5. If a multi reader multi case (MRMC) comparative effectiveness study was done, If so, what was the effect size of how much human readers improve with AI vs without AI assistance

This information is not provided and is not applicable for this type of IVD device. MRMC studies are relevant for imaging or diagnostic devices where human interpretation is a key component and AI provides assistance. This device is a standalone qualitative drug screen. While "trained users" are mentioned, the device itself is not an AI or an assistance tool for human interpretation.

6. If a standalone (i.e. algorithm only without human-in-the-loop performance) was done

Yes, this device is a standalone qualitative drug screen. The "algorithm" here refers to the biochemical reactions and visual readout mechanism of the test itself, not a digital algorithm in the context of AI. The performance evaluation would have been done to assess the accuracy of the test in detecting the target analytes at or above the specified cut-off concentrations, without human intervention in the result determination beyond visual interpretation of the test line. The document does state: "This assay provides only a preliminary result... To obtain a confirmed analytical result, a more specific alternate chemical method is needed. Gas chromatography/mass spectroscopy (GC/MS) is the recommended confirmatory method." This clearly indicates the device's standalone role in providing an initial, qualitative result.

7. The type of ground truth used (expert consensus, pathology, outcomes data, etc.)
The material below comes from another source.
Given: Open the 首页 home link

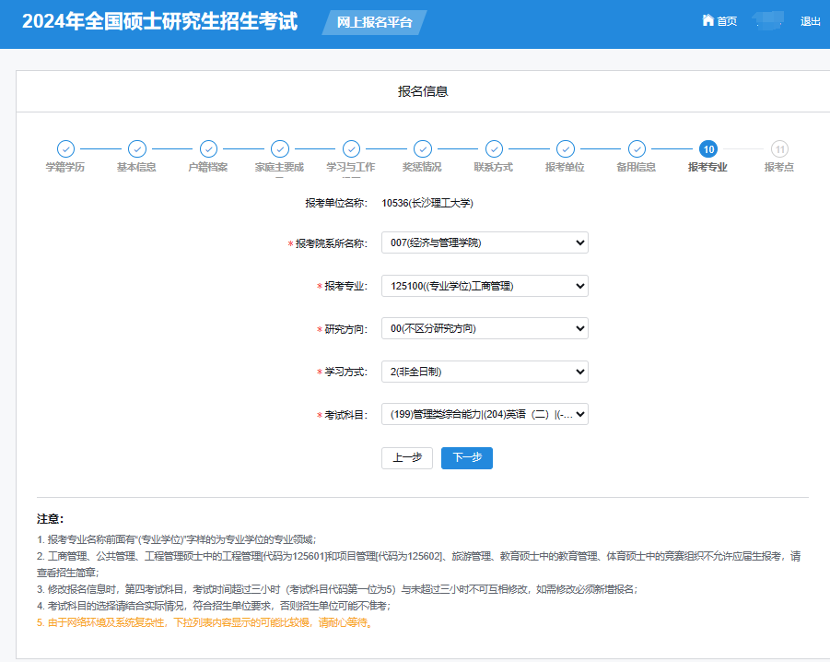Looking at the screenshot, I should 720,21.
The type of ground truth for an IVD drug screen is typically established by:

• Confirmatory Analytical Methods: Specifically, the document mentions Gas Chromatography/Mass Spectroscopy (GC/MS) as the recommended confirmatory method for obtaining a confirmed analytical result. This is the gold standard for drug detection and quantification in urine.
• Known Concentration Samples: Testing would also involve "spiked" urine samples where known concentrations of the drugs are added, allowing for precise determination of the device's accuracy at different concentrations, especially around the cut-off.

8. The sample size for the training set

This information is not provided. For an IVD of this nature, there isn't a "training set" in the machine learning sense. Instead, the device's design and manufacturing process would be refined based on extensive R&D and internal testing to optimize its performance characteristics (e.g., sensitivity, specificity, stability, reproducibility) before validation studies.

9. How the ground truth for the training set was established

As there isn't a "training set" in the AI sense, this question is not applicable. The underlying chemical principles and immunoassay design are "trained" through biochemical research and optimization, with performance verified against known concentrations of analytes and confirmed by methods like GC/MS during development.